━━ Pasaje seleccionado

Aunque no creo que tuviera razón en eso, sí que acertó en algo. Comparto la intuición de Fussell de que, para un europeo, desplazarse a una ciudad de vacaciones francesa es menos viaje que, por ejemplo, el de Maillart a Beijing a través del desierto de Taklamakán. La diferencia reside en la otredad. Los paquetes y ciudades de vacaciones amortiguan lo desconocido. No hay que vérselas con páginas web de reservas en idiomas extranjeros, no hay que leer paneles indicadores autóctonos para averiguar adónde se está yendo. Se puede pasar el rato con gente del mismo país que también está de vacaciones. Pedir platos conocidos en un idioma conocido. Viajar tiene que ver con la experiencia de la otredad, y algunos mecanismos turísticos interfieren con eso.
Desde la época de Montaigne, el propio mundo se ha transformado. Los escritores de viajes suelen lamentarse de una inminente «homogeneización global», de que el mundo se está volviendo el mismo en todas partes. Bill Bryson describe un lugar típico de Estados Unidos así: «Esos innominados parajes que parecen surgir de golpe en las intersecciones de las carreteras interestatales, diminutas islas de reflejos púrpura con fluorescentes de gasolineras, moteles, centros comerciales y cantinas de condumio acelerado». 11Estos afloramientos pueden verse por todo el mundo y suelen estar abarrotados con los mismos champiñones publicitarios: Best Western, Shell, McDonald’s, KFC.
Y, sin embargo, las quejas sobre la homogeneización son más antiguas de lo que podría pensarse. En el siglo XVIII ya se quejaba Rousseau: «Todas las capitales se parecen» o «París y Londres no son a mis ojos sino la misma ciudad». En el siglo XIX, John Stuart Mill albergaba unas preocupaciones parecidas cuando afirmaba que Europa estaba perdiendo su «extraordinaria diversidad de carácter y cultura» y haciendo «a todo el mundo semejante». 12
Si el mundo se está homogeneizando, será más difícil vivir cosas nuevas mientras se viaja. Pero está lejos de ser imposible. El truco consiste en apartarse de lo que se conoce. Para el viajero occidental, implica alejarse de los aeropuertos de fórmica, evitar los pubs irlandeses y los Starbucks, tratar directamente con la gente y con los lugares. Como afirma Maillart, podemos sentir el mismo arrojo que un explorador rumbo a lo desconocido la primera vez que nos dirigimos a un «ocurrente» taxista en París o si nos arriesgamos a adentrarnos en un bar tibetano para comer algo que «huele a carne podrida». 13Tal vez nos cueste más encontrar la otredad, pero, desde luego, está ahí fuera.

━━━━
━━ Sección de datos

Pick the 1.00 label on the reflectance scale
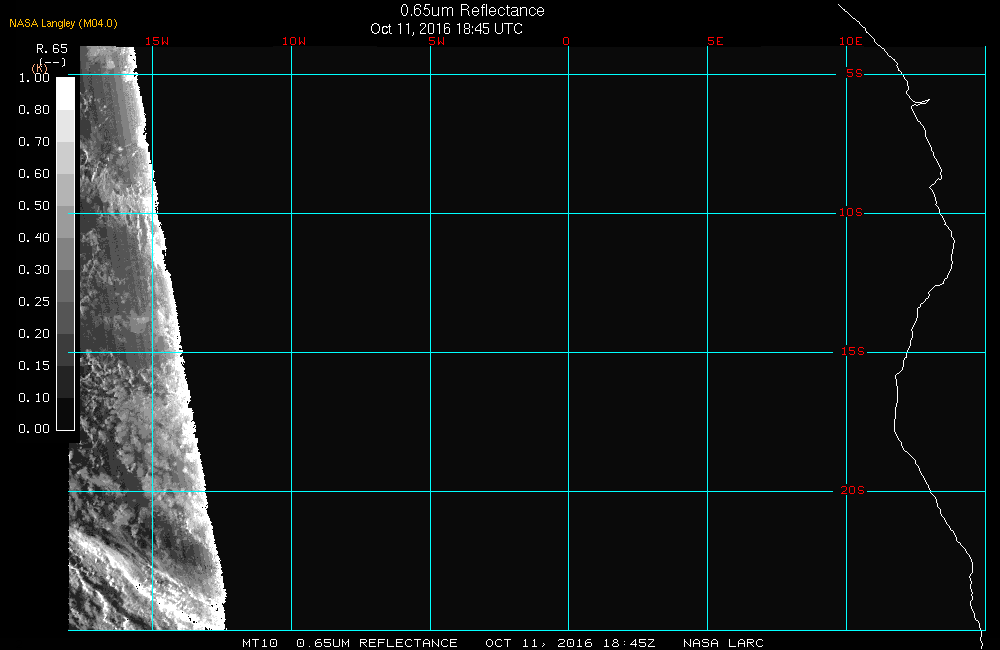The width and height of the screenshot is (1000, 650). 34,78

━━━━

• _Consigna dada_
Transcribe sin cambios un fragmento del pasaje sobre la otredad en los viajes: comienza en las palabras "Desde la época" y detente después de "Shell, McDonald’s, KFC.".

• _Respuesta escrita_
Desde la época de Montaigne, el propio mundo se ha transformado. Los escritores de viajes suelen lamentarse de una inminente «homogeneización global», de que el mundo se está volviendo el mismo en todas partes. Bill Bryson describe un lugar típico de Estados Unidos así: «Esos innominados parajes que parecen surgir de golpe en las intersecciones de las carreteras interestatales, diminutas islas de reflejos púrpura con fluorescentes de gasolineras, moteles, centros comerciales y cantinas de condumio acelerado». 11Estos afloramientos pueden verse por todo el mundo y suelen estar abarrotados con los mismos champiñones publicitarios: Best Western, Shell, McDonald’s, KFC.